§ **DIRECTIONS**
Write out exactly the lines from the first line of the records below through the line that contains "You are a computer-use agent. 698x489 pixels.", and stop there.

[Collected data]
□ □ □
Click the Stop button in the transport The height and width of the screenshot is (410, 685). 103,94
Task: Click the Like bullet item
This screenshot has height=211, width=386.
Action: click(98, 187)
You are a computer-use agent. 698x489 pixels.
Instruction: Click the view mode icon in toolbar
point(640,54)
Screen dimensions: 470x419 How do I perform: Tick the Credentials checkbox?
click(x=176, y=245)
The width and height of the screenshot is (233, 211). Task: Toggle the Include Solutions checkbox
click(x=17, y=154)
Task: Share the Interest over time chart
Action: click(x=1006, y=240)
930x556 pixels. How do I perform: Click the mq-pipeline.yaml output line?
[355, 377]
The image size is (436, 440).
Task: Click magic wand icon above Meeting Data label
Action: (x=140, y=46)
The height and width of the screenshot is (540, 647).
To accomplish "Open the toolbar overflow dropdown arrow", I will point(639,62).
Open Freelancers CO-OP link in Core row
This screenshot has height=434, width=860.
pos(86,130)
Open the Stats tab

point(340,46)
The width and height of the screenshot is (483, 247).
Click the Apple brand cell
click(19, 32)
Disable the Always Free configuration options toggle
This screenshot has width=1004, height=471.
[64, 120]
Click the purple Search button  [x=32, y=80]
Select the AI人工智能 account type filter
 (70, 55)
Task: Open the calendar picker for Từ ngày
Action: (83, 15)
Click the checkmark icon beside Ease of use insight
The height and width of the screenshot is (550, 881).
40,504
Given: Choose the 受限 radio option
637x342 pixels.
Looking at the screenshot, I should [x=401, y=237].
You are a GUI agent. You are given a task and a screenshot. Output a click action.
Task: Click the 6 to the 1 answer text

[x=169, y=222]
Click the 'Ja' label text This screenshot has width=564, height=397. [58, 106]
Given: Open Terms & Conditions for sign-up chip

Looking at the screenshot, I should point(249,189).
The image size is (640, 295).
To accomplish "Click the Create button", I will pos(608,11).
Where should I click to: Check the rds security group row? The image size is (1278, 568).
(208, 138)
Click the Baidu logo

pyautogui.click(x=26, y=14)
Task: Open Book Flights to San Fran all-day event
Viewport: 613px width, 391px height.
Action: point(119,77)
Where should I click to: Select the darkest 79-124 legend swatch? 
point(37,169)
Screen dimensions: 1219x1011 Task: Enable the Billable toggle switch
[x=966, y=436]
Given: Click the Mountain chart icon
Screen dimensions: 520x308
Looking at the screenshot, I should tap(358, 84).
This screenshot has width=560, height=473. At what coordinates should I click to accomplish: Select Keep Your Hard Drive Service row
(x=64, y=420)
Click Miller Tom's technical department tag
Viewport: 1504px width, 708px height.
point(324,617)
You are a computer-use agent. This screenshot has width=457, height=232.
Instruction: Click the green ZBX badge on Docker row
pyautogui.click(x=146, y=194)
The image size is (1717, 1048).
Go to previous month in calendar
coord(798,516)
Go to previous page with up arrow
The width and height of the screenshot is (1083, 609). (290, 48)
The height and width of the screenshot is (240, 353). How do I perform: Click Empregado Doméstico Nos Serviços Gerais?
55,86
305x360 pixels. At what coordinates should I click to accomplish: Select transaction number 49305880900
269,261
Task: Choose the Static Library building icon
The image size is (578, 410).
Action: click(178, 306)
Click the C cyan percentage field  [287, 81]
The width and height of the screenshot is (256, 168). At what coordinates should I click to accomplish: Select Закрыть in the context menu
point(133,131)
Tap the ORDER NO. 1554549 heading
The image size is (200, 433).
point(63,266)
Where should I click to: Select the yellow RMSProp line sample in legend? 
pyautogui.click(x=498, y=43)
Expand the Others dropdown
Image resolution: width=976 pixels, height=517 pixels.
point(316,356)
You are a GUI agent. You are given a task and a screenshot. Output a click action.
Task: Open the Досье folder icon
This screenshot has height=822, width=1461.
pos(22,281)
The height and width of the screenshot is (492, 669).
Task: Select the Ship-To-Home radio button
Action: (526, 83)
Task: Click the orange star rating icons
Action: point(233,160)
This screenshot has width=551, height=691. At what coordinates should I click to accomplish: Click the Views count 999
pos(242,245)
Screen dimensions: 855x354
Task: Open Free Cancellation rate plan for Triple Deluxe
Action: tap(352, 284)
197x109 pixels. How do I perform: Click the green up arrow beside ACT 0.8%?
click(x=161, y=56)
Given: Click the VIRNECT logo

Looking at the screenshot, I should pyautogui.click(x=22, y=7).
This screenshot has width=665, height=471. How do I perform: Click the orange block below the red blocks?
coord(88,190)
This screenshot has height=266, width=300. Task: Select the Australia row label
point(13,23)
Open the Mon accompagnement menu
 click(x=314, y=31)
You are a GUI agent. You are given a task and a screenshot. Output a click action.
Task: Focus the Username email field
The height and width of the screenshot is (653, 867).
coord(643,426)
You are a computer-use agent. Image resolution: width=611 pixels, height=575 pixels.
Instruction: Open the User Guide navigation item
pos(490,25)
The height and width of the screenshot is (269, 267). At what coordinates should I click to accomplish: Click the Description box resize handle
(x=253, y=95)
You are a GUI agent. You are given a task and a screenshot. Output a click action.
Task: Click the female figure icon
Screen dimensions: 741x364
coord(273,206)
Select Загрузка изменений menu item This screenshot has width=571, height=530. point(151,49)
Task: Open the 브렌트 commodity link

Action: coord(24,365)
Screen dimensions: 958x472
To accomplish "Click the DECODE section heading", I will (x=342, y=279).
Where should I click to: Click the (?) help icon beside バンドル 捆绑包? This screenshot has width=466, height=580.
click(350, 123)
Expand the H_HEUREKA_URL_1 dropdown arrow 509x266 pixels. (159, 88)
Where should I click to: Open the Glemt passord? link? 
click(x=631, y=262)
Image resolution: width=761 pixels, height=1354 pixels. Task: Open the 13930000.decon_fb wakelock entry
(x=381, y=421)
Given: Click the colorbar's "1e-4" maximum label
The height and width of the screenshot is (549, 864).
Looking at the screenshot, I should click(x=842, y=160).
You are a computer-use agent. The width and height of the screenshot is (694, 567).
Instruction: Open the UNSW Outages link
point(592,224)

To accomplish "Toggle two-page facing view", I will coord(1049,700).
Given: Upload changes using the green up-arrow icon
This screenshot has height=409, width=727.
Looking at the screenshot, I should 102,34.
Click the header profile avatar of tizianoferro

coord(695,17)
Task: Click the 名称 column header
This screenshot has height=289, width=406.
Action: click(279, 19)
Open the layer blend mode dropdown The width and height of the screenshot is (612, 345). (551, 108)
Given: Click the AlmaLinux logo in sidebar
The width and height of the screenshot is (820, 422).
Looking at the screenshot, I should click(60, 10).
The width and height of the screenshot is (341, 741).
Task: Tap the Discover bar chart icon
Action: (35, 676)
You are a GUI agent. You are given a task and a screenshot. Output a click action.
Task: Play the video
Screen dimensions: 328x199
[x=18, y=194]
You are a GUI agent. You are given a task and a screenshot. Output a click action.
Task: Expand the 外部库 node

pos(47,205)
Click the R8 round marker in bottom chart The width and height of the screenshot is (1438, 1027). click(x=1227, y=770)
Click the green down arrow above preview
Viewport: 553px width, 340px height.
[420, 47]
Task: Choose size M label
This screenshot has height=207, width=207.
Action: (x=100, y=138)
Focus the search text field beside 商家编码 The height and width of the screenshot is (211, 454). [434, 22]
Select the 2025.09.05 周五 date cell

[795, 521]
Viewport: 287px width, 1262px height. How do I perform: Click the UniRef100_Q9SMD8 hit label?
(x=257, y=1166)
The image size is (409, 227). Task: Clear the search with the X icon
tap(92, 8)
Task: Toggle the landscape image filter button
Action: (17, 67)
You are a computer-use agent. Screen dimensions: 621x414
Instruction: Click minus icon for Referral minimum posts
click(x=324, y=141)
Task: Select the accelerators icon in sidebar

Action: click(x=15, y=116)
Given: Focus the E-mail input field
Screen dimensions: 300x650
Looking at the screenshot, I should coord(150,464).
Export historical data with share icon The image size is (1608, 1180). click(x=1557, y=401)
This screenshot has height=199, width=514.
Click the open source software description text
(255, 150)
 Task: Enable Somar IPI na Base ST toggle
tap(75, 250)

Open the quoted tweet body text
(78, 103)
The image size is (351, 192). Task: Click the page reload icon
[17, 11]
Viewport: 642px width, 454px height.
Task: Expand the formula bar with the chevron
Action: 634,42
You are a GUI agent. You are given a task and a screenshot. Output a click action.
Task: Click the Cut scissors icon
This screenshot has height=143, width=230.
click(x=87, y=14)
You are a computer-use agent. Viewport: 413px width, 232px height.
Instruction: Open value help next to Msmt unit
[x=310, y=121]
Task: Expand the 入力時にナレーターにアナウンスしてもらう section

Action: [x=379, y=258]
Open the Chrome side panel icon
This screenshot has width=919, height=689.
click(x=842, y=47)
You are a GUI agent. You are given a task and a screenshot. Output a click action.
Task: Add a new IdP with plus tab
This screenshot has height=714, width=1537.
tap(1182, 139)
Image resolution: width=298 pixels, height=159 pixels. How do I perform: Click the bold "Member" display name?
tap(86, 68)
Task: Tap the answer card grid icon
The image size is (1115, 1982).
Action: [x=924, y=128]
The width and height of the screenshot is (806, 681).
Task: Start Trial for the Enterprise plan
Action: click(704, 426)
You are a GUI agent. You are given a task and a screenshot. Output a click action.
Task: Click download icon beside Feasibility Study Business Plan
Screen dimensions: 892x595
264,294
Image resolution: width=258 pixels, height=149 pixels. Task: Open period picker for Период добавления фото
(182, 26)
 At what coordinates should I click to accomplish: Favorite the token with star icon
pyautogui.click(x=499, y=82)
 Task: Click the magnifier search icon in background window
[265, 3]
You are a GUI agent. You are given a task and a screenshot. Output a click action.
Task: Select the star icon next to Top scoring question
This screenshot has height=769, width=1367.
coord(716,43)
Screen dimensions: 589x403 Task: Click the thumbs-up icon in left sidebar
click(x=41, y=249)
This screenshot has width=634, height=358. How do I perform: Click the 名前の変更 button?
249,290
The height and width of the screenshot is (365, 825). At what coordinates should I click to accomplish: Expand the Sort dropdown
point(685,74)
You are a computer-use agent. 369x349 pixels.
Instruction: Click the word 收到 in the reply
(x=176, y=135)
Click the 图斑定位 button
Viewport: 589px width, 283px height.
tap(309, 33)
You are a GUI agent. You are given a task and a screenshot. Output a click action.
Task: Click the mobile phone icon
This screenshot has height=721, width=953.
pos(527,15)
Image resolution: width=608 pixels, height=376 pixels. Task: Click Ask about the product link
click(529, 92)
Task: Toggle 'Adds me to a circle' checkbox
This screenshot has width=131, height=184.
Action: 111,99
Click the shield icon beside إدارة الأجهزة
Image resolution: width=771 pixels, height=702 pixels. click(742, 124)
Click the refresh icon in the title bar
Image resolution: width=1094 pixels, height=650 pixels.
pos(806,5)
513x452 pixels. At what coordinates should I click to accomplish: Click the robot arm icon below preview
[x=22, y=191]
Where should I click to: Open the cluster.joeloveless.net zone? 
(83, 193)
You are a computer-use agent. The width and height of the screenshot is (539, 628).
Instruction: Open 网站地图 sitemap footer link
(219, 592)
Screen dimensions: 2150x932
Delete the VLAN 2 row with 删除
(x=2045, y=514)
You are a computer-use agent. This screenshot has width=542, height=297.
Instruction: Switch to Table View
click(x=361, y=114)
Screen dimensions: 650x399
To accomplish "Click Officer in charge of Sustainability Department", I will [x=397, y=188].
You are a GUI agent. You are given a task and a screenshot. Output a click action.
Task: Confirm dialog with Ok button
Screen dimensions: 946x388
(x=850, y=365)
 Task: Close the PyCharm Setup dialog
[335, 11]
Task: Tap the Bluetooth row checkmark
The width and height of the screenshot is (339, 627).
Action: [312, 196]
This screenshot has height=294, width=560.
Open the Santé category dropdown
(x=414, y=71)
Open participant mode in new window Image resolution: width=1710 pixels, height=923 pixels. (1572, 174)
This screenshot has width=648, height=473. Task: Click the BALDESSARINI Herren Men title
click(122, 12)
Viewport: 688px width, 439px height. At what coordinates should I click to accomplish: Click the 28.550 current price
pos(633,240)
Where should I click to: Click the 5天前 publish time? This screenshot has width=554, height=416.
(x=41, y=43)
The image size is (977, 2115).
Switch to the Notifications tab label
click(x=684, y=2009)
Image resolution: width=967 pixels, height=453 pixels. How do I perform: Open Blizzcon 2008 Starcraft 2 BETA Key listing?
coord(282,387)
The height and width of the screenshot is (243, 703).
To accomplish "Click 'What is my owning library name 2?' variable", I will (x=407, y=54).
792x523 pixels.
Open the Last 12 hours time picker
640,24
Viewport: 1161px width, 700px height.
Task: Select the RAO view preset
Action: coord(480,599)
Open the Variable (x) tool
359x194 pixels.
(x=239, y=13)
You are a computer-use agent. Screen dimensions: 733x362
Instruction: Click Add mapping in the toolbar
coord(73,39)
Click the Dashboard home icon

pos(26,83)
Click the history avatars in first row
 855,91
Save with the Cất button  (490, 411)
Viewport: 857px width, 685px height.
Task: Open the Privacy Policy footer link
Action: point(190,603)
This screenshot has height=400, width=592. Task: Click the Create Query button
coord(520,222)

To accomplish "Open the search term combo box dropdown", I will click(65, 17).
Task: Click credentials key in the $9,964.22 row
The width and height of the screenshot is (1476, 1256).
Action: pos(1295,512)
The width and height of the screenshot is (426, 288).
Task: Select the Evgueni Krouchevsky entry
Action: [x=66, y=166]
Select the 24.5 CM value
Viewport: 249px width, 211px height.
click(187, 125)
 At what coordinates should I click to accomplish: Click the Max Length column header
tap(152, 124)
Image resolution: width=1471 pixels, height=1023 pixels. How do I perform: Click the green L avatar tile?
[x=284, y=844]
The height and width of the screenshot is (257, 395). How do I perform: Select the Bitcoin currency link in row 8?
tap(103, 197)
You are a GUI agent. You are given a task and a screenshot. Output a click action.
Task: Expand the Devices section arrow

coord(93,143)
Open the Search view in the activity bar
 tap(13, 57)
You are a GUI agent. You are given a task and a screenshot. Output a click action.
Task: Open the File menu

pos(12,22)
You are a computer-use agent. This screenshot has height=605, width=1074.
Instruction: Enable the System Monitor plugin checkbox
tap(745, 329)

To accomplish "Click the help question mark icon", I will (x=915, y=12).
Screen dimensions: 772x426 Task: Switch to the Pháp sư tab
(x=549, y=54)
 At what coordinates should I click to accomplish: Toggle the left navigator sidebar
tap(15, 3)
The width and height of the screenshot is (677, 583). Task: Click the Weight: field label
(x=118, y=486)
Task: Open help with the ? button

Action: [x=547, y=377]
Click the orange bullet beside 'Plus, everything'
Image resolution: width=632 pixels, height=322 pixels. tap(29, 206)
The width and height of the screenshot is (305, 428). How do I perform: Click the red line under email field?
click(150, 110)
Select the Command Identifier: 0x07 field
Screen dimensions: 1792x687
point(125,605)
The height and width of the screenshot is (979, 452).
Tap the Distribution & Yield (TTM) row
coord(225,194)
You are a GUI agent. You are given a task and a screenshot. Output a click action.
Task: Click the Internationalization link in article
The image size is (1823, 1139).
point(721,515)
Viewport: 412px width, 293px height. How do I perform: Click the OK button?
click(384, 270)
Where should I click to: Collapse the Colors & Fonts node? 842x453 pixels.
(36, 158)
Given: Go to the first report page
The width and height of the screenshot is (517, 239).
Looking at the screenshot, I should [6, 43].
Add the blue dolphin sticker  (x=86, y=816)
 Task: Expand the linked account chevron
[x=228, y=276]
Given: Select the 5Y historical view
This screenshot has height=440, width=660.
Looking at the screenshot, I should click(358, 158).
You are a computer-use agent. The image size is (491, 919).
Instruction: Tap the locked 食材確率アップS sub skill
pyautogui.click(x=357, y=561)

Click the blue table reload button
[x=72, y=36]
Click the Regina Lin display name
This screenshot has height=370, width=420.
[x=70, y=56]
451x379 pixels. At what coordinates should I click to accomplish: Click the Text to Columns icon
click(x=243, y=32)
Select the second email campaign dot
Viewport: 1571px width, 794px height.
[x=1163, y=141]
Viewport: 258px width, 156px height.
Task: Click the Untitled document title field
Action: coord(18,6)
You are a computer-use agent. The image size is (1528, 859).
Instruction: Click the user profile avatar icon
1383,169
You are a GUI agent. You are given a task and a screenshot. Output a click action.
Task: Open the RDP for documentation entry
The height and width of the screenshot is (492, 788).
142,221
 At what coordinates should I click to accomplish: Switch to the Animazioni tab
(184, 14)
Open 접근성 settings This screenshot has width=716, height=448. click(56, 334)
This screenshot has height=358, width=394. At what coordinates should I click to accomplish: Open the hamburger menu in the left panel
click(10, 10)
□ □ □
§ **WRITTEN RESPONSE**
Click the Stop button in the transport The height and width of the screenshot is (410, 685). 103,94
Task: Click the Like bullet item
This screenshot has height=211, width=386.
Action: click(98, 187)
You are a computer-use agent. 698x489 pixels.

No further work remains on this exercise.